# HOW TO COMPLETE THIS TASK
Print all the records below, word for word and in full.

[Stored records]
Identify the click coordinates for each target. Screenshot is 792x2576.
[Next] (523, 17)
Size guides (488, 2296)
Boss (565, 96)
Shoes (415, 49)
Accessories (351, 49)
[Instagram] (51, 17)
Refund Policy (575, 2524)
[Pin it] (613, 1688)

# ANSWER SPACE
Identify the click coordinates for each target. Screenshot is 792x2576.
[Next] (523, 17)
Size guides (488, 2296)
Boss (565, 96)
Shoes (415, 49)
Accessories (351, 49)
[Instagram] (51, 17)
Refund Policy (575, 2524)
[Pin it] (613, 1688)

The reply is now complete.